• **EXCERPTED TEXT**:
::::

A Self-Help Guide for Hornists.
"Intended to help horn players help themselves, this book is an assemblage of drills and exercises, strategies for more efficient practice and problem solving, injury prevention and musical wellness, audition preparation, and dealing with performance anxiety, all in a concise and easy to use format including ten color photographs and illustrations. Applicable to all brass students looking to stock their arsenal with the problem solving skills they'll need to succeed!" - the publisher
An Interview with Author Dr. Kristy M. Morrell, by Karie Upton - from the IHS E-Newsletter
In October 2014, Glen Lyon Books released Musician, Heal Thyself, a book by Dr. Kristy M. Morrell of the Los Angeles Chamber Orchestra and professor at the University of Southern California Thornton School of Music. Tagged as a “self-help guide for hornists”, this book is written to empower the horn player, help them reevaluate the way they approach the horn, and identify potential issues holding them back. Many of us spent our college years looking for the hypothetical “golden teacher”, the one that would lead us to success, but this book affirms that you are your most important teacher and shows you how to make every practice session the best lesson you will ever have. On October 24th, I met with Dr. Morrell outside of her office on the USC campus for the following interview.
Many people are content sharing their ideas by teaching lessons or masterclasses. What was your driving force for taking on such a large project as writing a book?

::::

• **RECORDED INFORMATION**:
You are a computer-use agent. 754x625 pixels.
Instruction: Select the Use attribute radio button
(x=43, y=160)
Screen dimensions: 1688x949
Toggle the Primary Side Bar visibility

::::

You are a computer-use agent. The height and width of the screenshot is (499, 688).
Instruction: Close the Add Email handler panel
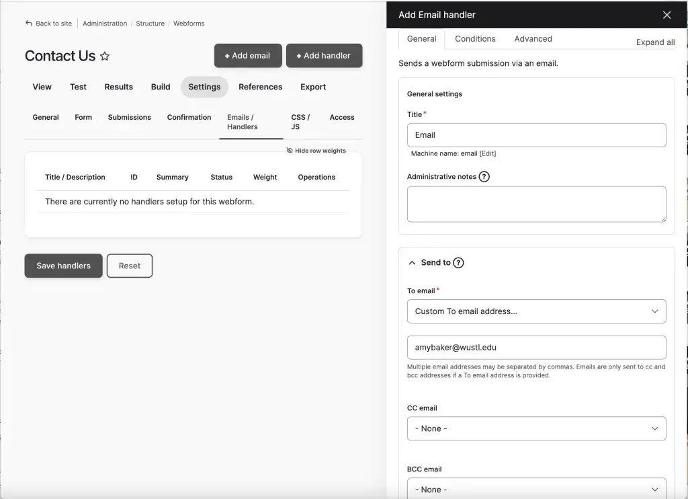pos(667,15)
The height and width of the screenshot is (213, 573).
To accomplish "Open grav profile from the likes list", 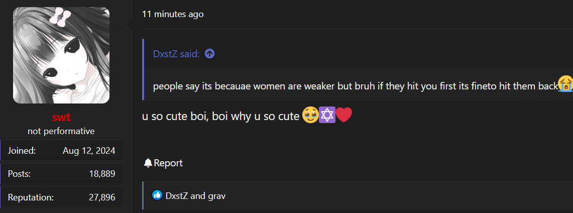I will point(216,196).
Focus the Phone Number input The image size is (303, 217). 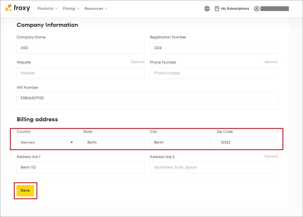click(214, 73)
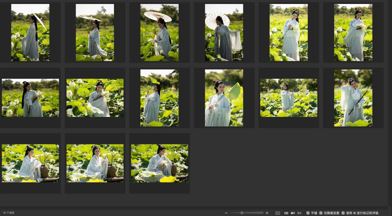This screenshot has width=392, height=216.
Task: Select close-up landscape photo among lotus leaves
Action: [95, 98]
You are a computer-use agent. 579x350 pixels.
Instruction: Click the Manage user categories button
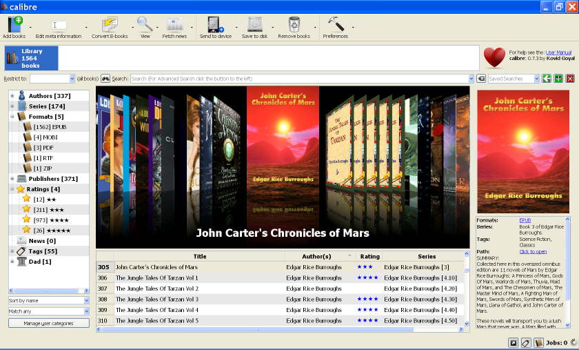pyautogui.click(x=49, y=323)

::::

• **EXERCISE REQUIREMENTS**:
Carry on the text about the horn book Musician, Heal Thyself, starting right after its last line.

• **RESULT**:
I have been planning to write a book for several years; it has been a long-term goal of mine. I finally decided it was time and I just sat down and did it. I had to keep regular hours of writing and give myself goals to finally finish it.
I imagine that students can take this book into the practice room and use it to help them figure out how to solve problems. I was going for convenient and concise because when I’m practicing, that’s what I want. Here’s the problem, what am I going to do about it?
Some of the musicians you studied with throughout your education include Verne Reynolds, James Decker, and Vincent DeRosa. What influence did they have on your teaching?
My two biggest influences in my teaching would definitely be Verne Reynolds and Vince DeRosa. I was fortunate enough here [at USC] to spend five years with Mr. DeRosa, which was a very long time with one instructor, but honestly we did a lot of good work together.
My time at Eastman with Mr. Reynolds was invaluable, absolutely invaluable. I think Mr. Reynolds taught me the importance of dailiness and about thinking things through first: what is this (when you’re looking at an etude), how do you decode this, what’s the subdivision, what is he after, what’s the interval? Then basically start slowly and work at it incrementally every day.
There is a chapter in your book dedicated to injury prevention and wellness, which is not a topic often included in books about horn playing. What compelled you to write about this?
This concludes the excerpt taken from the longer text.